In 2026, there is no excuse for serving traffic over plain HTTP. Every PaaS must handle SSL certificates automatically -- users should not have to think about TLS at all. But "automatic" covers a spectrum. At one end, you have basic ACME integration that provisions certificates from Let's Encrypt. At the other end, you have enterprise customers who bring their own certificates, signed by their own certificate authorities, with private keys that must be encrypted at rest.

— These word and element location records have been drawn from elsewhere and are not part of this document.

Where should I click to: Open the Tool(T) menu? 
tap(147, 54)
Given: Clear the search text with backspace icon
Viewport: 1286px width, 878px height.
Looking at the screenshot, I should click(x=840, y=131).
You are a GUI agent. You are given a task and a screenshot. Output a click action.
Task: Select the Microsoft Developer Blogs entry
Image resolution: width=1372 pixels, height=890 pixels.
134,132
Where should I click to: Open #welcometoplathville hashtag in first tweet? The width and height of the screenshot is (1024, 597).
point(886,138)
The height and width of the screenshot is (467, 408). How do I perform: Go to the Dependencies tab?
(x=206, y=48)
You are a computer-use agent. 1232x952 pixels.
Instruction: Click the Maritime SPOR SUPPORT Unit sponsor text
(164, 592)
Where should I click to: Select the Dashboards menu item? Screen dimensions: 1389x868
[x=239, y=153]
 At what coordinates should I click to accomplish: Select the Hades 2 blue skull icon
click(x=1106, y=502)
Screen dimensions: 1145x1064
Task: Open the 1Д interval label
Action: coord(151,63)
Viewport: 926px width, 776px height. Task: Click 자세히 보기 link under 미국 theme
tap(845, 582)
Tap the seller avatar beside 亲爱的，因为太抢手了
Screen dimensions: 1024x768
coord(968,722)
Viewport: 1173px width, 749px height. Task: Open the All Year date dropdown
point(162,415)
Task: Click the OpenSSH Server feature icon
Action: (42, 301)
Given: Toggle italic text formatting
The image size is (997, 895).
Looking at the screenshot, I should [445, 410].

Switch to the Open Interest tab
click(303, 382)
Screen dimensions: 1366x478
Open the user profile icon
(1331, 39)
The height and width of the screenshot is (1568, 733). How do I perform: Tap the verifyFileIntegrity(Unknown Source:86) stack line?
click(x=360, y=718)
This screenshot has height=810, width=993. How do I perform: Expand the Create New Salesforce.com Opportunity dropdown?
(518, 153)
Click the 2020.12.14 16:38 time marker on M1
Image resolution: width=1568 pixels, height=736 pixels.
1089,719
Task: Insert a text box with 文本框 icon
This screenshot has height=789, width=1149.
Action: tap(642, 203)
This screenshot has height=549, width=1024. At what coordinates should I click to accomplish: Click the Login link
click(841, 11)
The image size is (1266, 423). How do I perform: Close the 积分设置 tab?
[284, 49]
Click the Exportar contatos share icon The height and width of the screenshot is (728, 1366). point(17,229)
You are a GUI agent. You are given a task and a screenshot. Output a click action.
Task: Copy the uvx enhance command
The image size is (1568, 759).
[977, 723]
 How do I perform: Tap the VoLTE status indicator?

sh0 handles the full spectrum. This is the story of how we built SSL certificate management that ranges from zero-configuration ACME to custom certificate uploads with AES-256-GCM encrypted private key storage -- all orchestrated through the same Caddy reverse proxy we tamed in Article 5.
---
Caddy and ACME: The Happy Path
Caddy's killer feature is automatic HTTPS. When Caddy receives a route for myapp.example.com, it automatically:
1. Listens on port 80 for the ACME HTTP-01 challenge 2. Requests a certificate from Let's Encrypt (or ZeroSSL, its default CA) 3. Installs the certificate and begins serving HTTPS on port 443 4. Renews the certificate automatically before expiry
For sh0, this means the default SSL experience requires zero configuration from the user. Deploy an app, point your DNS to the server, and HTTPS works. The only thing Caddy needs from us is an ACME email address for certificate expiry notifications.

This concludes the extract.